In 1969, President Nixon nominated Daniel “Chappie” James to Brigadier General, making him the first African American General in the U.S. Military. After receiving this star, he was assigned to the Pentagon Public Affairs Office. Between March 1970 and August 1974, while at the Pentagon in the Office of the Secretary of Defense as Deputy Assistant Secretary of Defense for Public Affairs, he rose to the ranks of brigadier general, major general, and lieutenant general. He was the second African American to become an Air Force general, after Benjamin O. Davis Jr.
In September 1975 James was promoted and became the first black four-star general in the Air Force. At the same time, he assumed command of the North American Air Defense Command (NORAD) and Aerospace Defense Command. In that capacity, he was responsible for the air defense of North America, including both Canada and the United States, and for providing warning and assessment of hostile bomber or missile attacks.
He not only was the first black four-star general in the Air Force but also was the first black four-star general in any of the American military services.
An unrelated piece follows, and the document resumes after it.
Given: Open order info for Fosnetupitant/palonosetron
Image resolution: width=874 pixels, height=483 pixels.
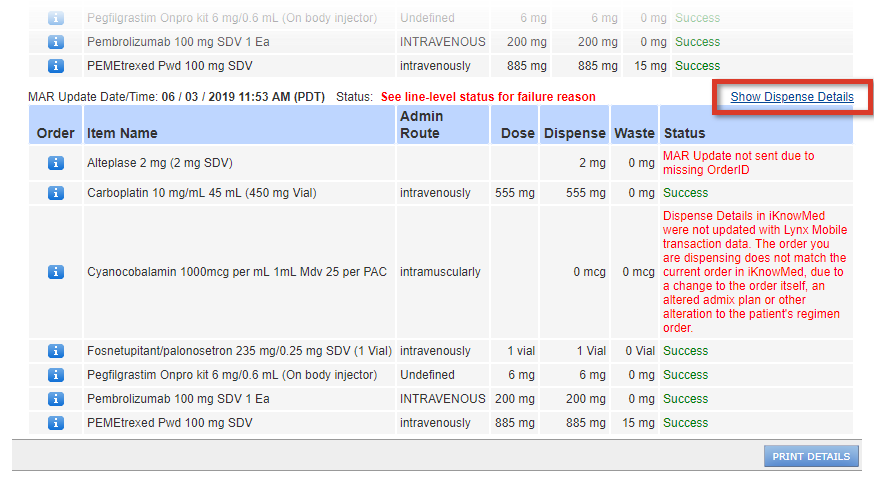Looking at the screenshot, I should tap(56, 351).
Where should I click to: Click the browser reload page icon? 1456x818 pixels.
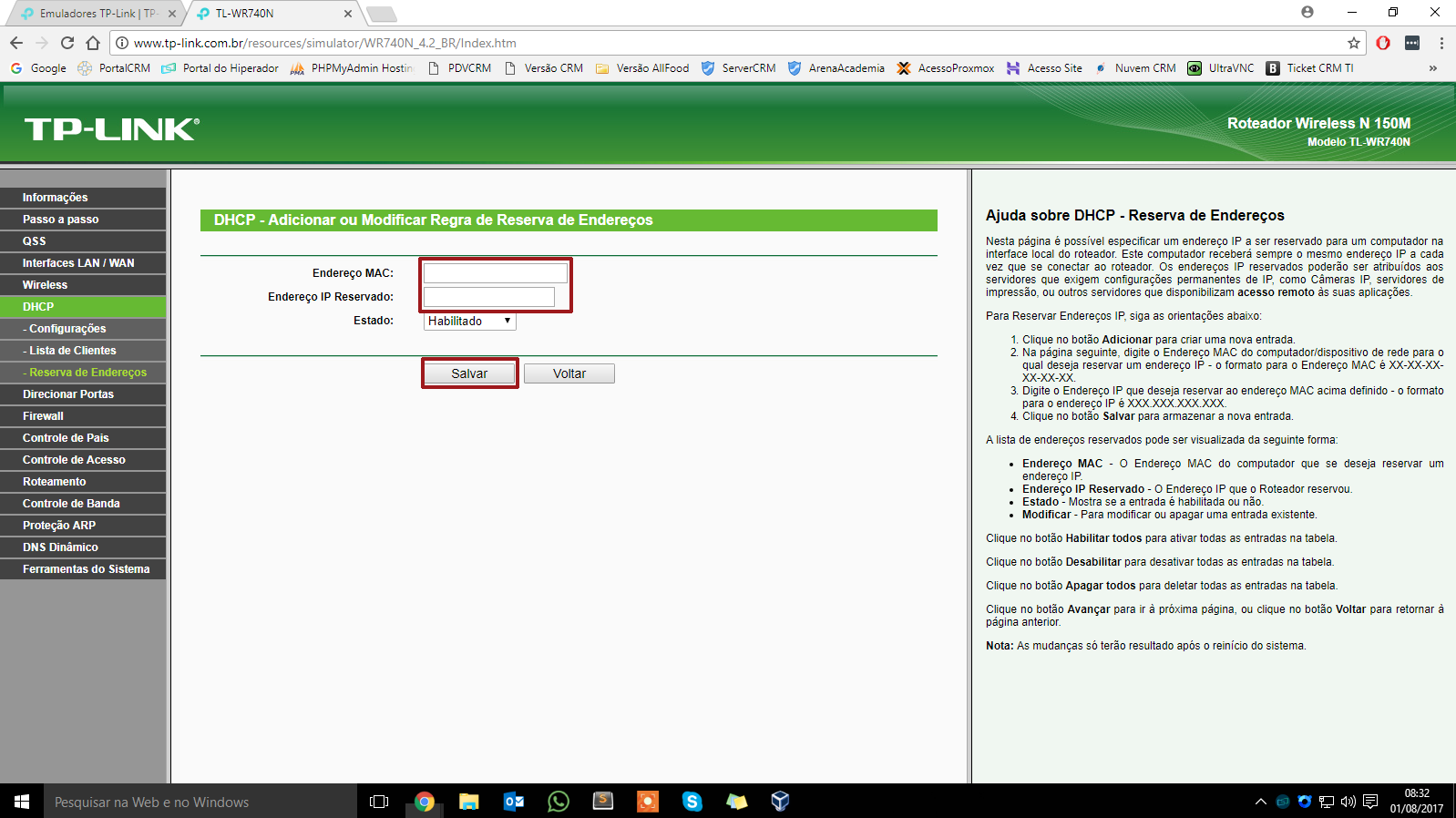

He received numerous honorary degrees and accolades in addition to earning a Distinguished Flying Cross and the Air Medal with seven Oak Leaf Clusters (equivalent to earning eight Air Medals), a Distinguished Unit Citation, a Presidential Unit Citation, and an Air Force Outstanding Unit Award.
He died of a heart attack on February 25, 1978, in Colorado Springs, Colorado, less than a month after his formal retirement, and was buried at Arlington National Cemetery.